Throughout the last 40 years, American troops have been a big part of the MFO that guaranteed the peace. The U.S. contingent is made up of several hundred soldiers in a unit that also contains forces from 13 other countries. However, the situation in the Sinai in 2020 is far different from the one that existed there in past decades when the MFO truly could be said to have kept the peace.

The current Egyptian government led by President Abdel Fattah el-Sisi is closely aligned with Israel. While the Egyptian people may still remain hostile to Jews, the military government that el-Sisi leads looks to the Jewish state as an ally against a mutual enemy: the Muslim Brotherhood. The Hamas terrorist movement that governs Gaza is an offshoot of the Islamist group whose leaders ran Egypt for a year following the fall of Mubarak during the Arab Spring protests of 2011. El-Sisi led the popular coup that deposed the Brotherhood’s government in 2013 and has brutally repressed the Islamists ever since.

Like other Sunni Arab nations, Egypt sees Israel as an ally since the United States abandoned its interests by agreeing to the 2015 Iran nuclear deal.
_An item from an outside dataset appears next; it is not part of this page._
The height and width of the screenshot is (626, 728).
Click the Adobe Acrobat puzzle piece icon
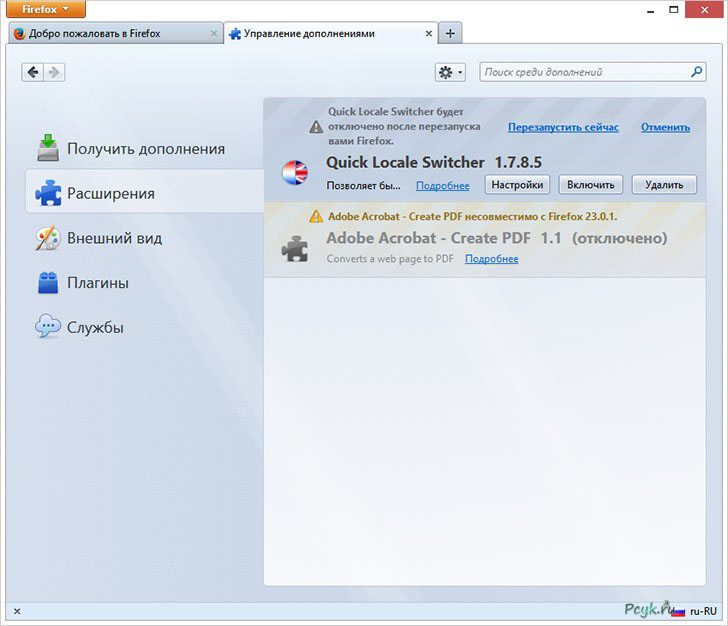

Egyptians also not unreasonably blame Obama and America for the brief ascendancy of the Muslim Brotherhood in 2012-13 since it was he who helped push out Mubarak.

Egypt also fears the Hamas regime in the Gaza Strip and has cooperated with Israel in imposing a blockade on that rogue terrorist regime. In the last year, it has also stepped up the building of its own separation wall around the strip in order to stop the flow of arms and goods to and from Gaza.

At the same time, the Egyptians have fought an insurgency in the Sinai against ISIS terrorists who want to destroy el-Sisi’s government.

The Sinai peacekeepers are obsolete. The MFO is no long separating potential combatants, but is instead an innocent spectator to an Egyptian effort to eradicate terrorism while Israelis cheer them on. The U.S. troops are in greater danger of getting caught in the crossfire between el-Sisi’s forces and their antagonists than anything else. What the international community needs to do in the Sinai is to get out of the way of the Egyptians, not separate them from Israel.

Nevertheless, the idea of withdrawing U.S. troops from the Sinai has generated opposition from Congress. A bipartisan group of 12 lawmakers representing the leadership of key committees in both the House and the Senate, including staunch friends of Israel like Sen. Lindsay Graham (R-S.C.) and Rep. Eliot Engel (D-N.Y.) — signed a joint letter calling on the administration to maintain American support for the MFO.

But like so many arguments about Middle East policy in the last three years, the debate on this issue mainly centers on the Trump administration’s willingness to question long-standing assumptions about the region. While the Obama administration thought about pulling the U.S. out of the Sinai, in the end, it didn’t do so. If Trump follows through on this plan, he’ll be accused of undermining peace or giving a victory to ISIS. But while the MFO was essential to peace in the past, it is largely a vestigial entity that carries on, in spite of the fact that the problem it was created to solve no longer exists.

It’s possible that a day will come in the future when Egypt might once again threaten Israel. But if and when that day comes, the MFO won’t do any more to protect the Jewish state than other peacekeepers on its borders. The only guarantee of Israel’s security is the strength of the Israel Defense Forces, not the presence of foreign soldiers who are far from home and have no stake in the conflict.

Trump’s willingness to question conventional wisdom has led to his much-needed moves recognizing Israeli sovereignty over Jerusalem and the Golan Heights, as well as the need to hold the Palestinian Authority accountable for its support of terrorism. The MFO decision is just another, albeit small, opportunity for the United States to stop living in the past and start thinking about what it needs to do now. Critics of the president need to adopt that same kind of realism, rather than attacking him for slaughtering yet another sacred cow.